Казалось, он вышел вдруг на свежий, спокойный ночной воздух. На миг все его мысли стихли. Затем пришло одно приятное воспоминание. Загородный дом, где они жили последним летом. Ночи в молчащем парке. Дрожащий звездами, бархатно-темный небосвод. Голос матери из глубины сада, где она гуляла с папой по слабо светившимся гравийным дорожками. Песни, которые она негромко сама себе напевала. Но тут — его прямо-таки пронзило — опять возникало это мучительное сравнение. Что они оба могли тогда чувствовать? Любовь? Нет, мысль эта впервые пришла к нему сейчас. Это вообще нечто совсем другое. Это не для больших и взрослых людей. И уж вовсе не для его родителей. Сидеть ночью у открытого окна и чувствовать себя всеми покинутым, чувствовать себя другим, чем большие, превратно понятым при каждом смешке, при каждом насмешливом взгляде, не быть в силах никому объяснить, что ты уже значишь, и мечтать о той, которая это поймет, — вот что такое любовь! Но для этого нужно быть молодым и одиноким. У них это было, наверно, что-то другое. Что-то спокойное и невозмутимое. Мама просто пела вечером в темном саду, и ей было весело.
Но этого-то как раз и не понимал Тёрлес. Терпеливые планы, которые для взрослых — а они этого и не замечают — сцепляют дни в месяцы и годы, были ему еще чужды. Как и то отупение, для которого даже никакого вопроса нет уже в том, что вот и еще один день подходит к концу. Его жизнь была направлена на каждый день. Каждая ночь означала для него ничто, могилу, погашенность. Способности каждодневно ложиться умирать, не испытывая из-за этого беспокойства, он еще не приобрел.
Поэтому он всегда подозревал за ней что-то, что от него скрывают. Ночи казались ему темными вратами к таинственным радостям, которые от него утаили, отчего его жизнь была пуста и несчастна.

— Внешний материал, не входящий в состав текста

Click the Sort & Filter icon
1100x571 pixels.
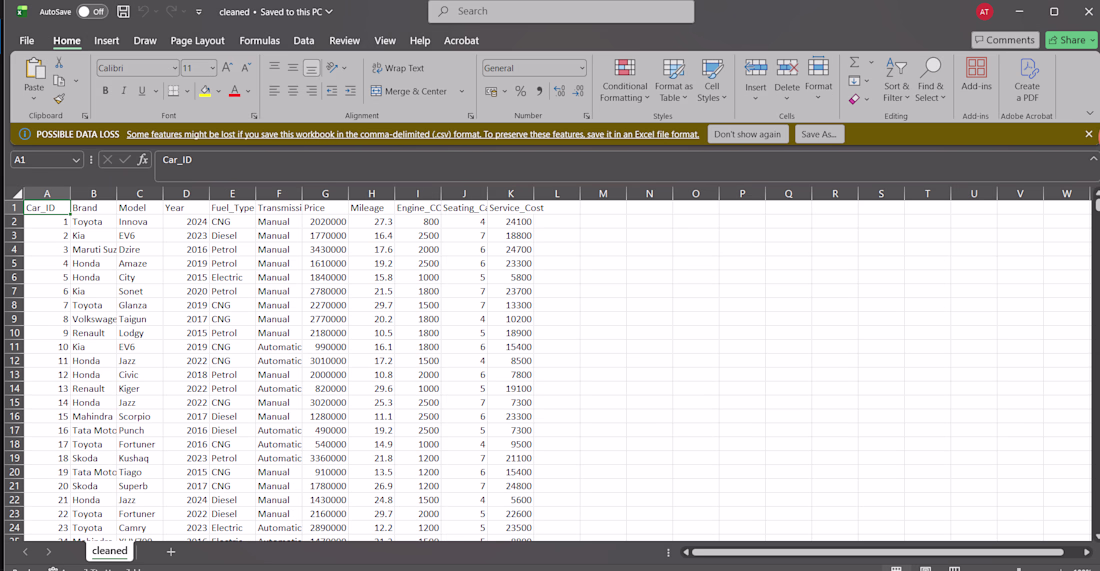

Он вспомнил странный смех матери и то, как она — он увидел это в один из тех вечеров — в шутку прижалась к плечу мужа. Это, казалось, исключало какое бы то ни было сомнение. Из мира этих спокойных, стоящих выше всякий подозрений тоже должна была вести сюда какая-то дверца. И зная, что так оно и есть, он мог думать об этом только с той определенной улыбкой, злой недоверчивости которой он тщетно сопротивлялся…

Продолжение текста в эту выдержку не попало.